Pertanyaannya sederhana, tapi penting: kenapa bisa sepanas ini?
1. Panas Ekstrem Bukan Hanya Kebetulan
Menurut data BMKG, Indonesia saat ini sedang memasuki musim kemarau puncak. Di musim ini, hujan minim, langit cerah, dan sinar matahari langsung mengenai tanah tanpa hambatan banyak dari awan. Situasi ini diperparah oleh dampak El Niño yang lemah, membuat wilayah tengah dan selatan Indonesia lebih kering dari biasanya. Kombinasi ini sudah cukup membuat suhu siang hari naik tinggi. Tapi bukan hanya itu. Dalam 40 tahun terakhir, suhu rata-rata di Indonesia meningkat sekitar 0,3–0,4°C. Perubahan ini mungkin terdengar kecil, tapi dampaknya nyata. Bayangkan kamu duduk di ruangan 25°C, dan setiap tahun suhu dinaikkan setengah derajat.
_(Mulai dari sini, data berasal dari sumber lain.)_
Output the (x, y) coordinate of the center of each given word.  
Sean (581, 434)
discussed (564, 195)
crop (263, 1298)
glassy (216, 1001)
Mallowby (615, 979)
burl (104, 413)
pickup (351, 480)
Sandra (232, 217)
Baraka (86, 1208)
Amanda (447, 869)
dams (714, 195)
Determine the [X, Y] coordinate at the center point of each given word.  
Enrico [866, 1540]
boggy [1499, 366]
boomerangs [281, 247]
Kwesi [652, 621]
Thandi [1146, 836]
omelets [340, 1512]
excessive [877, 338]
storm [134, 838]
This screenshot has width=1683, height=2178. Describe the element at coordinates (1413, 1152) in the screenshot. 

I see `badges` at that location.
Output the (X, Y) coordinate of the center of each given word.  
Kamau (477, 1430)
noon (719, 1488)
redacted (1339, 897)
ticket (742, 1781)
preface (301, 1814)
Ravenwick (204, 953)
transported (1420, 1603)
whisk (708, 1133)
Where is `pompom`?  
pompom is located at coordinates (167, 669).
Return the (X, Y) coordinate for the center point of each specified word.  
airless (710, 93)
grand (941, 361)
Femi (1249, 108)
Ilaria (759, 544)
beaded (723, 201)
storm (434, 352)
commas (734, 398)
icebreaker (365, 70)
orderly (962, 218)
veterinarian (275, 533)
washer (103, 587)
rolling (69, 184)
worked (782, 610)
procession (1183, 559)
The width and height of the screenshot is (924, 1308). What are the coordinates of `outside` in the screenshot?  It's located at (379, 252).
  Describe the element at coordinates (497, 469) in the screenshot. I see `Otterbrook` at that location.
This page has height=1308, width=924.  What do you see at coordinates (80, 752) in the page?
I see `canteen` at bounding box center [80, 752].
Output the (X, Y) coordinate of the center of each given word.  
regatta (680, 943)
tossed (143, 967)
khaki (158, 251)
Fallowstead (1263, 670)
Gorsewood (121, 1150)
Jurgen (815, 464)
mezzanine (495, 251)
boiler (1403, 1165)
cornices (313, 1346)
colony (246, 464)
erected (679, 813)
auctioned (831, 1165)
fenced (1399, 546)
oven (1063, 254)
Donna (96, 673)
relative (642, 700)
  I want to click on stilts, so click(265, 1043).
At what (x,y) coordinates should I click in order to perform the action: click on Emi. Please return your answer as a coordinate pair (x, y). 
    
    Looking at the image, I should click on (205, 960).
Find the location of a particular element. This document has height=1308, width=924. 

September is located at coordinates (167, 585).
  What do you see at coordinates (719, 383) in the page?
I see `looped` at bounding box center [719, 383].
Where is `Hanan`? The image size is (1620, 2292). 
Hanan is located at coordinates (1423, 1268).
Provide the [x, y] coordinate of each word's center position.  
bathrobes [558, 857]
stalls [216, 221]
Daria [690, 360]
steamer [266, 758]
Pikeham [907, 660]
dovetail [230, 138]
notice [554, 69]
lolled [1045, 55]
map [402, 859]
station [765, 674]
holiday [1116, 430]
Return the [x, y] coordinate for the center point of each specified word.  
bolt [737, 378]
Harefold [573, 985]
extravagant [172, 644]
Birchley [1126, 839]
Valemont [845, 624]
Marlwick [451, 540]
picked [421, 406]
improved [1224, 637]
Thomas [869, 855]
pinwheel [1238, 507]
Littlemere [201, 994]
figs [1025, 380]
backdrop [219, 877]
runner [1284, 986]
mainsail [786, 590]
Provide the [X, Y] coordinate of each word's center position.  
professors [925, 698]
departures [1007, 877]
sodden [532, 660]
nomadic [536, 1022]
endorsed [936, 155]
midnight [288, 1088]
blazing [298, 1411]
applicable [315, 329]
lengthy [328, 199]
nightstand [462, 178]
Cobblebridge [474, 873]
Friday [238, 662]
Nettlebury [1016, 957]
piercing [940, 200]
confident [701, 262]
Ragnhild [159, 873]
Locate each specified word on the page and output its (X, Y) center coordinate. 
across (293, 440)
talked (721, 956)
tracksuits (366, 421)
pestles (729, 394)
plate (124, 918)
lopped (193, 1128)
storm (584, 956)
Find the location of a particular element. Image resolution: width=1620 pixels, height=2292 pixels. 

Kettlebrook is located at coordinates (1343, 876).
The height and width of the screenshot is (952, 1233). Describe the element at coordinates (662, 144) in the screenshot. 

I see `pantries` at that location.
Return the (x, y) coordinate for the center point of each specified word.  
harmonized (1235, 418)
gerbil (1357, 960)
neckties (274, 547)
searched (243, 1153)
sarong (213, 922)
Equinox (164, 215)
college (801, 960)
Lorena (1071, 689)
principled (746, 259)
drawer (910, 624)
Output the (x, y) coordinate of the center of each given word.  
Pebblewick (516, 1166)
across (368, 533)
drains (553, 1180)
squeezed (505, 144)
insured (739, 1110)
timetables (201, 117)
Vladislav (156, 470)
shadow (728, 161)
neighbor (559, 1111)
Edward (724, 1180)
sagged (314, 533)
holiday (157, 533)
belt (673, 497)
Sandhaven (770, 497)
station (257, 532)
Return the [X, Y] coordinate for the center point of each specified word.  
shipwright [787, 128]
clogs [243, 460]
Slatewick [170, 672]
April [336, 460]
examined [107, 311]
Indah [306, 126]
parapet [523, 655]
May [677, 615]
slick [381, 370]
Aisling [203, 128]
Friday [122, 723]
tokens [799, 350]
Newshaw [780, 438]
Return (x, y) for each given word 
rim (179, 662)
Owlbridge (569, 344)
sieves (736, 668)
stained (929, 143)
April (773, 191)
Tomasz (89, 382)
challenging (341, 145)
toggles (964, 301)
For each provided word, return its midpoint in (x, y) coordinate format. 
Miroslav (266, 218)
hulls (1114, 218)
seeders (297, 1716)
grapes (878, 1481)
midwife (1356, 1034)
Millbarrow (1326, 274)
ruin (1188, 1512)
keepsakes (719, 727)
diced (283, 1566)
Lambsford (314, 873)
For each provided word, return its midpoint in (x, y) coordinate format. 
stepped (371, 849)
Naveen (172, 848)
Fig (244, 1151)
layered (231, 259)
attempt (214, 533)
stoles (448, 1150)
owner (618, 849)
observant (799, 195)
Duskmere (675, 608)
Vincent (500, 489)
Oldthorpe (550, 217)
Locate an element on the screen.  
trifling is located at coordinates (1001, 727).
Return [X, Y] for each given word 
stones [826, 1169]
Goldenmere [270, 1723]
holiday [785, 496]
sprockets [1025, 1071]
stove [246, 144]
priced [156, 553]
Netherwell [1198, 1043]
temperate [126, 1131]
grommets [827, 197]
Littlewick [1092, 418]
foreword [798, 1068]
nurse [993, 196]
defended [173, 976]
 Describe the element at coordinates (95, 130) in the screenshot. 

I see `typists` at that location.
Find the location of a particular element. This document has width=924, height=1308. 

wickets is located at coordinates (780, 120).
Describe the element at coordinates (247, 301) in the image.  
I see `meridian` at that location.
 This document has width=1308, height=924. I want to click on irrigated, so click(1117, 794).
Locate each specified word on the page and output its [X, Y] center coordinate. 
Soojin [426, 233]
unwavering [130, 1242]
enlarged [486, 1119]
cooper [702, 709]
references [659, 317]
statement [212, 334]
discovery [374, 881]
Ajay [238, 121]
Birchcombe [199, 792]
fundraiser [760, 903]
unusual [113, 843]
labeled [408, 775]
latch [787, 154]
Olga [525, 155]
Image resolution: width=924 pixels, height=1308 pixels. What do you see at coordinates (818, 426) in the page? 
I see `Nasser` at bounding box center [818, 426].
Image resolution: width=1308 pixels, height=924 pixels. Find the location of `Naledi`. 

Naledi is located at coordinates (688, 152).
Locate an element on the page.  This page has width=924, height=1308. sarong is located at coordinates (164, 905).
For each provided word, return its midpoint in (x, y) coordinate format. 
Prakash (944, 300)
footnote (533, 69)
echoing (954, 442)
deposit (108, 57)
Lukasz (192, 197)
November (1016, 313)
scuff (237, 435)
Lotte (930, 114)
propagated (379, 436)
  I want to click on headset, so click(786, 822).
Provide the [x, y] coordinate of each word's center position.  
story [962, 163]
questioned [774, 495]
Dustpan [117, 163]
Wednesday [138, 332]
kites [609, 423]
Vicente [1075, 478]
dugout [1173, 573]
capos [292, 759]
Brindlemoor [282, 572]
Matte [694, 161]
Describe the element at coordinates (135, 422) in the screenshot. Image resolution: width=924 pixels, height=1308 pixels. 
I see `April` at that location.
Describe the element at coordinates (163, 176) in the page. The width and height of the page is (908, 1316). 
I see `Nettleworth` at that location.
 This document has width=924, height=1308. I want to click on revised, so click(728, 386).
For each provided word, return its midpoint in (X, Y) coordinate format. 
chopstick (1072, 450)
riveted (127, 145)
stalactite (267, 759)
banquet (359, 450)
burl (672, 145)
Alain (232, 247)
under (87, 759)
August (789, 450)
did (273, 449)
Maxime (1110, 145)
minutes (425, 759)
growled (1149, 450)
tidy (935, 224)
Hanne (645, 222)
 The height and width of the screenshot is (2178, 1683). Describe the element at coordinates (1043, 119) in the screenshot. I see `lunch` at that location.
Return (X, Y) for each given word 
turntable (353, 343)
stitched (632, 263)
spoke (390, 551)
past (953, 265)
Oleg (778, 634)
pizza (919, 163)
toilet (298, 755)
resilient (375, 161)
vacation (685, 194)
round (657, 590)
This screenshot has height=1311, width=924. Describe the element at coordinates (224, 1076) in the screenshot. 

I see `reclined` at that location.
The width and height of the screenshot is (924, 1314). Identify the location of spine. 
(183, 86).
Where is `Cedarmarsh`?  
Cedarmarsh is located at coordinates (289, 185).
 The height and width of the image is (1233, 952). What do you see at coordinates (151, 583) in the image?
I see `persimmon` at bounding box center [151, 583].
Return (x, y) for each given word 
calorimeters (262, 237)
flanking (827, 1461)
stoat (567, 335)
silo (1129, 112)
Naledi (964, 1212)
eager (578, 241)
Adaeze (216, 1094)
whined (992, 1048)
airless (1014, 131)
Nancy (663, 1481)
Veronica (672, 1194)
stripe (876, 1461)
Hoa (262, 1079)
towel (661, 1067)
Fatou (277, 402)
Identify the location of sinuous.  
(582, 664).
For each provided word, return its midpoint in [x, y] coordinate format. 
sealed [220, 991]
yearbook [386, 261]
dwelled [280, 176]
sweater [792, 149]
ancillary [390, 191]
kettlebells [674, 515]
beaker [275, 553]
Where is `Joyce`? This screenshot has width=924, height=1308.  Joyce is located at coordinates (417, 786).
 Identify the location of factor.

Dalam 20 tahun, kamu akan berada di ruangan 35°C—terasa panas, keringetan, dan tidak nyaman. Itulah yang terjadi di Bumi kita. Pemanasan global membuat atmosfer menyimpan lebih banyak panas. Akibatnya, saat musim kemarau tiba, suhu udara bisa mencapai tingkat lebih tinggi dari kondisi “normal” beberapa dekade lalu. Panas ekstrem yang kita rasakan sekarang adalah bukti nyata dari krisis iklim global.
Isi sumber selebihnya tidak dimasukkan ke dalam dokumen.